The Georgia schools (70 percent in-state; 507 exports) are good at doing both; very few states can compare to the Peach State’s talent pool.
Only two states succeed at building rosters with more of its own players. Georgia’s ability to produce teams with a combined 70 percent of its homegrown talent helps explain a Georgia team that finished No. 5 in the AP poll last year with a 12-2 record and has had just one sub-.500 season in the last 16 years. Combined with Georgia Tech, the state is 37-18 the last two years.
But Georgia doesn’t just keep 'em, they also ship 'em out. There are only three states that export more than the 507 Georgia players on the spring rosters of the 40 other states that have at least one FBS program.
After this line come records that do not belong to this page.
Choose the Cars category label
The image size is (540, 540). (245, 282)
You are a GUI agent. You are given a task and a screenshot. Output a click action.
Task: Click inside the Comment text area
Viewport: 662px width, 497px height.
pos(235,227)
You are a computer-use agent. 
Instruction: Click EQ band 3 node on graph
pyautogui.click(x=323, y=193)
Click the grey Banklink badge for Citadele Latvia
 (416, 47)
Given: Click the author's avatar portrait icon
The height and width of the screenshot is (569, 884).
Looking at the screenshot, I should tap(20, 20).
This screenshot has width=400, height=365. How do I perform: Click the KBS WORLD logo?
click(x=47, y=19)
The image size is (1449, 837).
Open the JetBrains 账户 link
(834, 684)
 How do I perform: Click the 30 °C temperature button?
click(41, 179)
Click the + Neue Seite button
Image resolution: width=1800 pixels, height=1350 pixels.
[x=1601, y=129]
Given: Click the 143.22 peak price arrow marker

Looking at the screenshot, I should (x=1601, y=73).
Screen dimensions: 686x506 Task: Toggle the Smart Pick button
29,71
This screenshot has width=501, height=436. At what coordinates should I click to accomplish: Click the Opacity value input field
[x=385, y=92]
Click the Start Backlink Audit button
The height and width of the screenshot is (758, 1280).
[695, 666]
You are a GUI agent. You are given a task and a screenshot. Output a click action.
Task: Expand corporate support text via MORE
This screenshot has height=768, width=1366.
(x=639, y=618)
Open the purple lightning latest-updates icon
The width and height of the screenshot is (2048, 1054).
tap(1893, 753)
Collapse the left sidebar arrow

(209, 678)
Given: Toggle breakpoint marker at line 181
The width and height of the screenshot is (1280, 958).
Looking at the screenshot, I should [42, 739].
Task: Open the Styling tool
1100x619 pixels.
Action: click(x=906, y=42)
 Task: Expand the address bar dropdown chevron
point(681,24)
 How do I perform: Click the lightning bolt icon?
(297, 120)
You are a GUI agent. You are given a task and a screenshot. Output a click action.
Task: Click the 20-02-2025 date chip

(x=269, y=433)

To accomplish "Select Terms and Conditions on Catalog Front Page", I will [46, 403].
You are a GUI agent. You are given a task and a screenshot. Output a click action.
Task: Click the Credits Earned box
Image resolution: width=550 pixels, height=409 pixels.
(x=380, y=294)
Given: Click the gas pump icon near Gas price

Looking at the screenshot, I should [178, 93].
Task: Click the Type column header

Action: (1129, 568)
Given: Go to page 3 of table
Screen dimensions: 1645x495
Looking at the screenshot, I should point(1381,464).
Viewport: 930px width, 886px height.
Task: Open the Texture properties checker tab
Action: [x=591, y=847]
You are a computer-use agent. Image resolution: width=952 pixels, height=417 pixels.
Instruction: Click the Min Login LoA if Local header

You’ll find a Georgia product at 89 of the 120 FBS schools — including at Alabama, Auburn, Clemson, Florida, Florida State, South Carolina, Tennessee and Vanderbilt, schools that import more Georgians than players from any other state. There are nearly twice as many Georgia-based players (47) as there are Tennesseans on the Middle Tennessee State (26) roster.
The state’s talent pool hasn’t gone unnoticed. Georgia has an opportunity to keep more of its players home when Georgia Southern and Georgia State join the FBS pool within the next two seasons.
Schools: Alabama, UAB, Auburn, South Alabama, Troy
Alabama doesn’t possess stats comparable to those of the other Top 5 states, but it has something every state covets: national titles.
The Yellowhammer State owns the last four American Football Coaches Association National Championship Trophies — including the first back-to-back titles in the BCS era.
Two of the last four Heisman winners (Mark Ingram, Alabama, and Cam Newton, Auburn) played their college ball on Alabama soil.
But neither Ingram nor Newton were true Alabamians.
As a collective state, Alabama retains enough home-grown talent to fill 46 percent of its five FBS college teams. That’s only five percentage points higher than the national average and trails a dozen other states, including Hawaii (52 percent), Missouri (62.5), New Jersey (53) and Missouri (48).
The 140 'Bama-grown players on rosters of opposing schools make Alabama the 10th-best state at exporting players.
Alabama is the perfect example, however, that oftentimes it’s quality rather than quantity.
Look no further than two-time champion and 2013 Heisman hopeful AJ McCarron. The Crimson Tide quarterback was born and raised in Mobile, Ala.
Schools: Central Florida, Florida Atlantic, Florida International, Florida, Florida State, Miami, South Florida
The very mention of Florida solicits a wide range of images. Many of them are good, others bad. The one constant in Florida — outside of the Magic Kingdom — is football. And Florida is better than most when it comes to the gridiron.
The Sunshine State is second only to Texas when it comes to building through homegrown talent. Of Florida’s 1,252 players in the FBS, 477 of them play in the same state where they went to high school (72 percent of Florida's FBS rosters).
Florida most often calls on Georgia to supply the Sunshine State with talent. But the 43 Georgians on Florida rosters pales in comparison to the state’s 646 FBS players.
On the export side, only California sends more of its players elsewhere, but the numbers are close (783 to 775).